We ran the overdose calls in a fairly routine way: bag the patient, start an IV and administer a coma cocktail of naloxone, thiamine and dextrose. All was well and good, except when the patient regained consciousness and refused to be transported.
In one instance, the medic gave the victim a vial of naloxone before he walked away. I was surprised and asked the medic why he would do that. He shrugged his shoulders and said something to the effect that if the patient was going to overdose again, at least one of his friends could administer the naloxone and maybe prevent another EMS response.
Fast forward 31 years and it’s déjà vu all over again. Guilford County (N.C.) EMS units are carrying naloxone kits that are being provided to patients who overdose on narcotics, are resuscitated and refuse transport.
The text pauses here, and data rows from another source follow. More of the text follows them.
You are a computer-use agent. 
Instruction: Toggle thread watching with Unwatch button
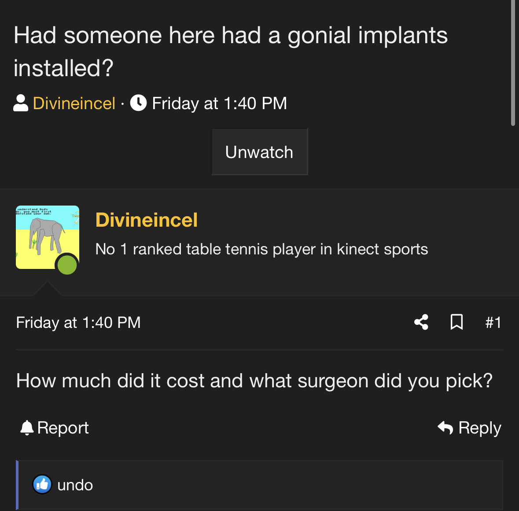[260, 152]
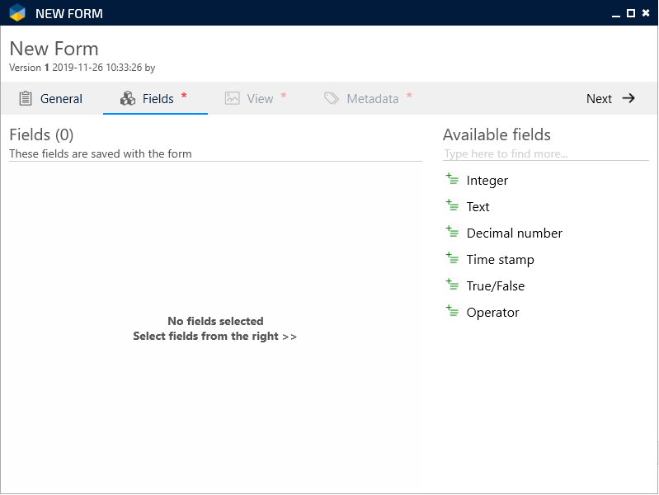Click the add icon beside True/False

(x=452, y=285)
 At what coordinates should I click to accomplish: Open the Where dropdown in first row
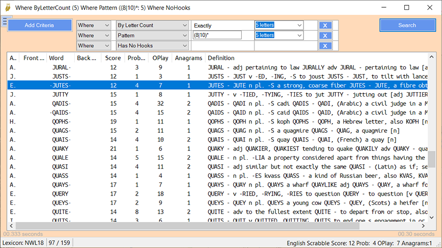[107, 25]
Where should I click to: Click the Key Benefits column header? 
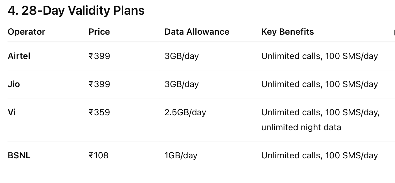[288, 32]
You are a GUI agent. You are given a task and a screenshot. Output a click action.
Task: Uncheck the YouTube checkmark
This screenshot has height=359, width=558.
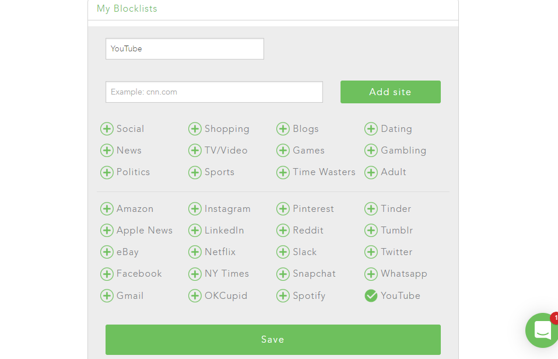(371, 296)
In addition to naloxone, the kits contain information regarding narcotic addiction and assistance.
It’s a classic harm reduction model — strategies and techniques aimed at reducing the potential for harm. It’s based on the mindset that drug addiction is a disease, not a choice. Kicking the habit and staying clean are not simple choices either. The urge to use narcotics is both physically and psychologically driven.
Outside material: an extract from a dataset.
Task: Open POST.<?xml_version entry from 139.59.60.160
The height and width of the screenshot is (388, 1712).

Other examples of harm reduction include providing clean needles to intravenous drug users to avoid infection; substituting legal methadone in exchange for illegal heroin; outreach services that contact patients and provide access to treatment programs; and now naloxone kits that might prevent an accidental fatal overdose.
For many people who are not familiar with drug addiction, this might seem like enabling addicts to continue to recreational drug use and activity at the expense of taxpayers, or to promote and condone the use of illegal narcotics. Evidence points to the contrary. Clean needles and naloxone does not increase the frequency of narcotic use; rather it can provide the time needed for counseling and psychotherapy, combined with physical withdrawal, to be effective in pushing the addiction into remission.
Another misconception is the profile of a narcotic addict. Most folks perceive addicts as the heroin junkie who shoots up in an alley somewhere.
But the fact is, nearly half of all opioid overdose deaths were the result of prescription narcotic use, not from injected heroin. The Centers for Disease Control and Prevention has called opioid overdose an epidemic in the U.S. Six out of 10 overdose deaths involved a narcotic. 2014 saw 28,000 narcotic overdose deaths, the highest number on record. On average, 78 Americans die from narcotic overdoses every day.
So, can a naloxone kit inside an ambulance make a difference in those numbers? Hardly, but that’s not the point.
A naloxone kit given to a patient who refuses transport may make the difference for one person.
If that difference is that it prevents an untimely death and allows that victim to make a choice to fight against addiction, removes that person from an expensive and frustrating cycle of going to an emergency department and back onto the street, and gives hope to the family and friends that their loved one might return to society, then perhaps it’s worth the cost of one naloxone kit.